*Passage provided*.
===============
US Series A Weekly Funding Roundup (Mar 30-Apr 6, 2026): $222.0M Raised Across 4 Deals

Mayur Toshniwal
Last updated on April 6, 2026
US Series A Weekly Funding Roundup (Mar 30-Apr 6, 2026): $222.0M Raised Across 4 Deals

US Series A activity this week was dominated by a single outsized deal. Starcloud pulled in $170M to build data centers in orbit, accounting for more than three-quarters of the $222M raised across four rounds. The remaining three deals split $52M between fintech, cybersecurity, and payments. Compared to the $29.5M raised across four US seed deals this week, Series A capital was nearly 8x larger, while late-stage rounds dwarfed both with $939M across seven US Series B+ deals.

Two themes stand out. First, the AI infrastructure bottleneck is pushing founders toward unconventional solutions, from space-based compute to identity governance for AI coding agents. Second, investor appetite for agentic AI applications remains strong, with Variance's autonomous fraud investigation platform drawing backing from cybersecurity-specialist VCs. The deals reflect a market where the biggest checks go to companies tackling physical constraints, while smaller rounds reward sharp vertical focus.
===============
*Data section*.
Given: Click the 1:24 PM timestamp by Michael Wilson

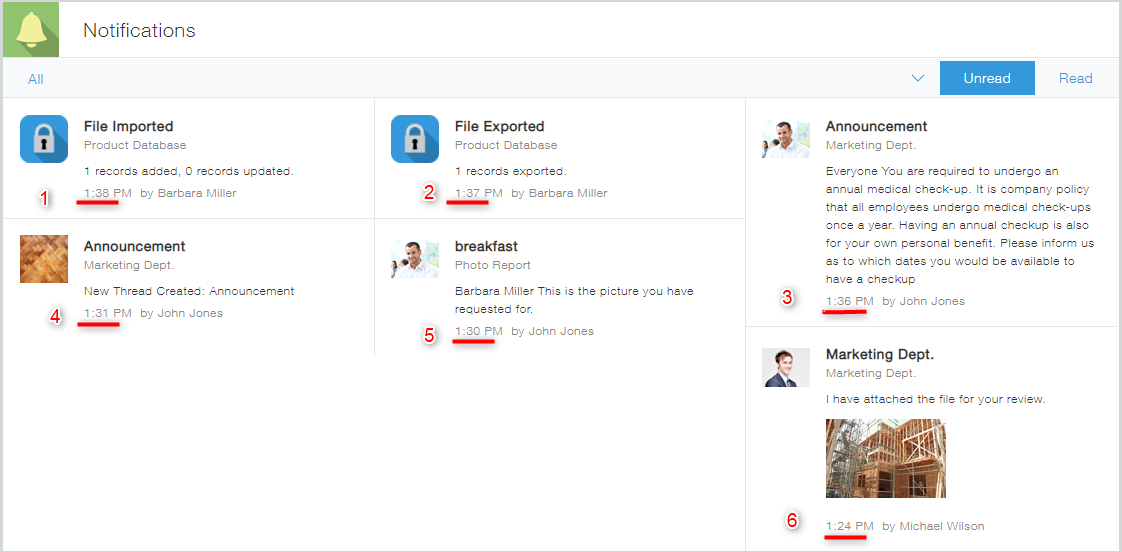Looking at the screenshot, I should (849, 526).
===============
*Exercise tasks*.
(A) In the Series A funding roundup, how much did Starcloud raise, and what does it plan to build?
(B) Please write out the part of the Series A funding roundup starting with "US Series A activity" and going on through "Series B+ deals.".
(C) Continue the Series A funding roundup from the end of its last paragraph.

*Answers given*.
(A) Starcloud raised $170M to build data centers in orbit.

(B)
US Series A activity this week was dominated by a single outsized deal. Starcloud pulled in $170M to build data centers in orbit, accounting for more than three-quarters of the $222M raised across four rounds. The remaining three deals split $52M between fintech, cybersecurity, and payments. Compared to the $29.5M raised across four US seed deals this week, Series A capital was nearly 8x larger, while late-stage rounds dwarfed both with $939M across seven US Series B+ deals.

(C)
Weekly Funding Roundup
MAR 30-APR 6, 2026
$222M
TOTAL RAISED
4
DEALS CLOSED
100%
SERIES A
$55.5M
AVG DEAL SIZE
US
TOP REGION
BY STAGE
Series A
$222M
100%
BY SECTOR
Starcloud
Deep Tech / Space Infrastructure
$170M
Variance
Fintech / Risk & Compliance
$21.5M
BlueFlag Security
Cybersecurity
$16.5M
Chexy
Fintech / Payments
$14M

1. Starcloud Raises $170M for Orbital Data Centers

Deal Overview

  • Stage: Series A
  • Sector: Deep Tech / Space Infrastructure
  • Geography: Seattle, United States
  • Round Size: $170M
  • Valuation: $1.1B (unicorn)

Investor Profile

Benchmark led the round alongside EQT Ventures, Macquarie Capital, NFX, Y Combinator, and 776 Ventures. Benchmark's involvement is notable given its track record backing category-defining infrastructure companies. Macquarie Capital brings deep energy and infrastructure expertise, signaling that institutional capital sees orbital compute as real infrastructure, not science fiction.

Company and Leadership

Starcloud was founded in January 2024 by Philip Johnston (CEO, ex-McKinsey, previously co-founded Opontia), Adi Oltean (CTO, ex-SpaceX and Microsoft Azure), and Ezra Feilden (ex-Airbus Defence and Space). Originally called Lumen Orbit, the company joined Y Combinator's Summer 2024 cohort and reached unicorn status in 17 months post-YC, making it the fastest YC startup to hit that milestone.

Problem and Opportunity

AI training and inference demand is outpacing terrestrial power supply. Data center operators face multi-year permitting delays and grid constraints. New facilities compete for scarce electricity with residential and industrial users. Starcloud's thesis is simple: space has unlimited solar power, natural cooling, and no land-use conflicts.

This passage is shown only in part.